[PATCH v2] perf/hx_arm_ni: Support uncore ARM NI-700 PMU

Yang Jialong 杨佳龙 jialong.yang at shingroup.cn
Wed Jan 31 01:07:41 PST 2024



在 2024/1/31 15:59, Krzysztof Kozlowski 写道:
> On 31/01/2024 08:08, JiaLong.Yang wrote:
>> This code is based on uncore PMUs arm_smmuv3_pmu and arm-cmn.
>> One ni-700 can have many clock domains. Each of them has only one PMU.
>> Here one PMU corresponds to one 'struct ni_pmu' instance.
>> PMU name will be ni_pmu_N_M, which N means different NI-700s and M means
>> different PMU in one NI-700. If only one NI-700 found in NI-700, name will
>> be ni_pmu_N.
>> Node interface event name will be xxni_N_eventname, such as
>> asni_0_rdreq_any. There are many kinds of type of nodes in one clock
>> domain. Also means that there are many kinds of that in one PMU. So we
>> distinguish them by xxni string. Besides, maybe there are many nodes
>> have same type. So we have number N in event name.

════════════════════

What to work on.
A. Answer these questions from the NI-700 patch excerpt, giving each answer on its own line marked the same way:
(i) Which existing uncore PMUs is the code based on?
(ii) How many PMUs does each clock domain have?
(iii) What example node interface event name is given?
B. Rewrite the paragraph of the NI-700 patch excerpt that begins "This code is based on" as a short bulleted list that keeps its main facts.
C. Continue the NI-700 patch excerpt, starting right after its last sentence.

Data section.
════════════════════

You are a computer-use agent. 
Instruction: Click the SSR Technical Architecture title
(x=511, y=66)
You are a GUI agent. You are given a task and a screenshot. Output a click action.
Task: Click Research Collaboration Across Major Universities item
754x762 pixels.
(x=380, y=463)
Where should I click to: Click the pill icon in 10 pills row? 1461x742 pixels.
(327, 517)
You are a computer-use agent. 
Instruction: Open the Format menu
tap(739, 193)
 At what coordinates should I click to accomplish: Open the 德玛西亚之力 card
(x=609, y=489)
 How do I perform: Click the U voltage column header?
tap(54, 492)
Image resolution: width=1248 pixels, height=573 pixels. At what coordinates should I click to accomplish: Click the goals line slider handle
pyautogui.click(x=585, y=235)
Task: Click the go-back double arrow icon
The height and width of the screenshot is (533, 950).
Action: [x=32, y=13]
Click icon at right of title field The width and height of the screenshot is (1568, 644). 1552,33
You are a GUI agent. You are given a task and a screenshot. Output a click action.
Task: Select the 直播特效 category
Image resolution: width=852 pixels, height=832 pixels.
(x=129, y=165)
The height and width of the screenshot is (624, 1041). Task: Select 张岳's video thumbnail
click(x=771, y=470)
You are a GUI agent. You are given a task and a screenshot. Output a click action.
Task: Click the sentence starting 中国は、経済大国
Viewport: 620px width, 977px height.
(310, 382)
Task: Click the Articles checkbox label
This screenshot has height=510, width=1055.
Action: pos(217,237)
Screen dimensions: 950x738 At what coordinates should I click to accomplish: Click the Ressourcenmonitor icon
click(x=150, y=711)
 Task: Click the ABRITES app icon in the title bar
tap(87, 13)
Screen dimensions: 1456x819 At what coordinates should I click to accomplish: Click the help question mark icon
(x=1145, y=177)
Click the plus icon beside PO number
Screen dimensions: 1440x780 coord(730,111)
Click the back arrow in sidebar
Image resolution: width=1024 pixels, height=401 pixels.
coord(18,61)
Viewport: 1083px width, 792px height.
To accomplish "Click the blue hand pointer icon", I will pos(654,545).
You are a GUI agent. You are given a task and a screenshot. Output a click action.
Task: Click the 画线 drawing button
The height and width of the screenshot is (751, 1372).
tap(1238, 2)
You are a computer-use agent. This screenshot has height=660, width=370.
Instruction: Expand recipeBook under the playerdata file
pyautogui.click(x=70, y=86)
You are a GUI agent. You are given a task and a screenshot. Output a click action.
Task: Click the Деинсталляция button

════════════════════

Task-by-task answers.
A.
(i) arm_smmuv3_pmu and arm-cmn
(ii) Only one
(iii) asni_0_rdreq_any

B.
- The code is based on the uncore PMUs arm_smmuv3_pmu and arm-cmn.
- One NI-700 can have many clock domains, and each clock domain has only one PMU.
- Each PMU corresponds to one 'struct ni_pmu' instance.
- PMUs are named ni_pmu_N_M. N identifies the NI-700, and M identifies the PMU within it.
- Node interface events are named xxni_N_eventname, for example asni_0_rdreq_any.
- The xxni string distinguishes the different node types within one PMU.
- The number N distinguishes nodes that share the same type.

C.
>> By ni_pmu_0_0/asni_0_rdreq_any/, we can pinpoint accurate bus traffic.
>> Example1: perf stat -a -e ni_pmu_0_0/asni_0_rdreq_any/,ni_pmu_0_0/cycles/
>> EXample2: perf stat -a -e ni_pmu_0_0/asni,id=0,event=0x0/
>>
>> Signed-off-by: JiaLong.Yang <jialong.yang at shingroup.cn>
>> ---
>> v1 --> v2:
>> 1. Submit MAINTANER Documentation/ files seperately.
> 
> SEPARATE PATCHES, not patchsets. You have now checkpatch warnings
> because of this...

...OK. But the MAINTANER file changing should be given in which one 
patches.
I will submit patch v3 after talking and your permission.

> 
>> 2. Delete some useless info printing.
>> 3. Change print from pr_xxx to dev_xxx.
>> 4. Fix more than 75 length log info.
>> 5. Fix dts attribute pccs-id.
>> 6. Fix generic name according to DT specification.
>> 7. Some indentation.
>> 8. Del of_match_ptr macro.
>>
>>   drivers/perf/Kconfig     |   11 +
>>   drivers/perf/Makefile    |    1 +
>>   drivers/perf/hx_arm_ni.c | 1284 ++++++++++++++++++++++++++++++++++++++
>>   3 files changed, 1296 insertions(+)
>>   create mode 100644 drivers/perf/hx_arm_ni.c
>>
>> diff --git a/drivers/perf/Kconfig b/drivers/perf/Kconfig
>> index ec6e0d9194a1..95ef8b13730f 100644
>> --- a/drivers/perf/Kconfig
>> +++ b/drivers/perf/Kconfig
>> @@ -241,4 +241,15 @@ config CXL_PMU
>>   
>>   	  If unsure say 'm'.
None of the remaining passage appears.